ANTIGUAS PROVINCIAS, ABARRACH
Llegó el período del ciclo llamado «la hora de trabajo del dinasta» y, aunque el dinasta en persona se encontraba lejos de allí, en la ciudad de Necrópolis, la mansión de las Antiguas Provincias empezaba a desperezarse y a iniciar la actividad. A aquella hora, era preciso despertar a los cadáveres del estado de letargo en que permanecían durante el período de descanso; había que renovar la magia que los mantenía activos y era necesario instarlos a atender a sus tareas cotidianas. Jera, como nigromante de la casa de su padre, deambuló entre los muertos entonando las runas que devolvían aquel remedo de vida a sirvientes y operarios.
Los muertos no dormían como lo hacen los vivos.

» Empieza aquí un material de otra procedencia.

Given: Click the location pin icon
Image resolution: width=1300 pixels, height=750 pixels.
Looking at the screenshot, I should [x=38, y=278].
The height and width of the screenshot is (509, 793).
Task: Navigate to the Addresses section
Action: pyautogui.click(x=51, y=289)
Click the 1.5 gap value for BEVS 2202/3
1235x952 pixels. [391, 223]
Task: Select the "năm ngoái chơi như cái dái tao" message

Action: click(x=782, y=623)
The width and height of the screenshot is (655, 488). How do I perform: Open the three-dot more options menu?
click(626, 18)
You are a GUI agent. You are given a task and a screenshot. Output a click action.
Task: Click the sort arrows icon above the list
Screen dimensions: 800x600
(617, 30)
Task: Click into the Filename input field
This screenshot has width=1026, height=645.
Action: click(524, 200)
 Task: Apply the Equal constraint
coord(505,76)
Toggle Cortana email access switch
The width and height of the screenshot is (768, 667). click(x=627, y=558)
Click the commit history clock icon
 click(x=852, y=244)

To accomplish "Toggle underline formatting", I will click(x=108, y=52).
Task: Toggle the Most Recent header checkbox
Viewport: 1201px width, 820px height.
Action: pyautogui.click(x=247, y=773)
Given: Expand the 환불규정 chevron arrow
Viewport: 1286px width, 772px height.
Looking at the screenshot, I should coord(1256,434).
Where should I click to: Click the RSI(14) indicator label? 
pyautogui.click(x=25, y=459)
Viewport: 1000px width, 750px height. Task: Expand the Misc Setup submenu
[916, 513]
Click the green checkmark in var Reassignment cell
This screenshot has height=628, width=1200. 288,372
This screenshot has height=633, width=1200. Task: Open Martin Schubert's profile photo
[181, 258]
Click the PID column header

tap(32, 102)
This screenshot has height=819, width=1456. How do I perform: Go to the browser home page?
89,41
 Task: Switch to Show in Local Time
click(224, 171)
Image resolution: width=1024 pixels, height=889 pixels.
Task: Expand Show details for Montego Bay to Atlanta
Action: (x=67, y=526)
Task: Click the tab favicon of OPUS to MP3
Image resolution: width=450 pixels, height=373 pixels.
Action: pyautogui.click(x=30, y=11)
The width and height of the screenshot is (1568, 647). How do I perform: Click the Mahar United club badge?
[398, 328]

Al llegar la hora del descanso, se les ordenaba sentarse y no moverse, para impedir que perturbaran el sueño de los ocupantes vivos de la mansión. Los cadáveres, obedientes, se dirigían al primer rincón apartado del paso que encontraban y allí esperaban, inmóviles y silenciosos, a que llegara la siguiente jornada.
Seguro que no dormían pero ¿tendrían sueños?, se preguntó Alfred mientras observaba a los muertos con profunda conmiseración.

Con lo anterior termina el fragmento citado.